Metabolic pathway analysis of the methylcitrate cycle in bacteria and fungi identifies methylcitrate synthase as an antiinfective drug target.

Abstract

The tricarboxylic acid (TCA) cycle is well known as a crucial pathway in central metabolism in many organisms. A less known analogous pathway is the methylcitrate cycle (MCC). It is present in various fungi such as Aspergillus species and bacteria such as Escherichia coli, with some of them being pathogenic. The MCC catalyzes an alpha-oxidation of propionyl-CoA to pyruvate and is of interest in view of biotechnology and pharmacology.

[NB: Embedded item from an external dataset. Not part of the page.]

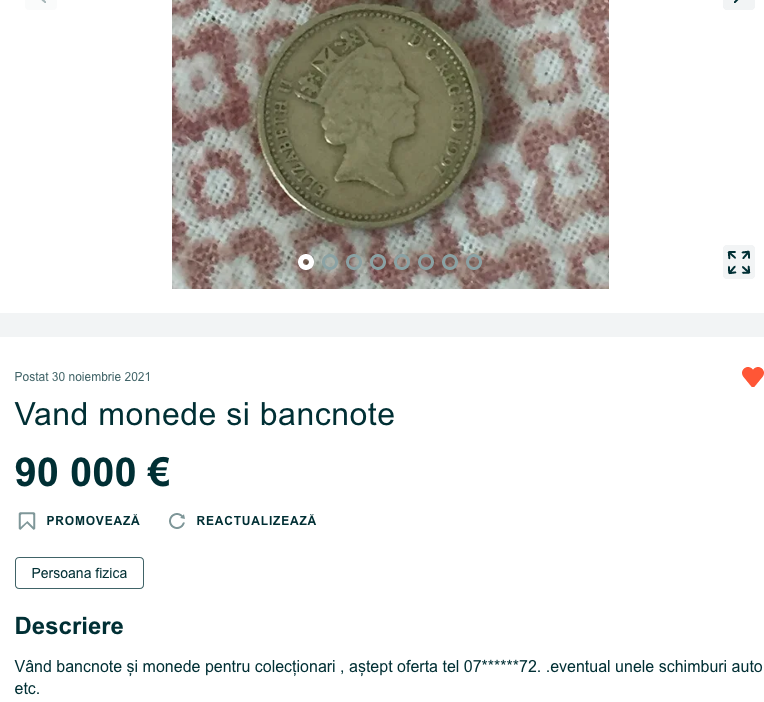764x702 pixels.
Task: Click the REACTUALIZEAZĂ label
Action: [256, 521]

To elucidate the potential interaction of the MCC with other central metabolic pathways, we investigated the MCC by Elementary-flux-mode analysis. We first established a reaction network model, using information from both the KEGG database and literature. This reaction network contains enzymes of the MCC as well as of the TCA cycle, glyoxylate shunt, and carbon source-utilizing pathways, such as amino acid degradation. The network was then used to calculate the elementary flux modes (EFMs) by using the simulation software Metatool 4.3. We identified 76 EFMs, with 39 of them containing the MCC. In this way, some previously known pathways were confirmed theoretically and, additionally, some new EFMs were discovered. Among these, a different, but shorter version of the MCC was identified. The EFMs were systematically analyzed with respect to their ATP yield and the robustness of the network was computed. Predictions on the impact of enzyme deletion or inhibition on the network were made. From these analyses and based on the absence of the MCC in humans, we conclude that the methylcitrate synthase represents a promising drug target against various human pathogens.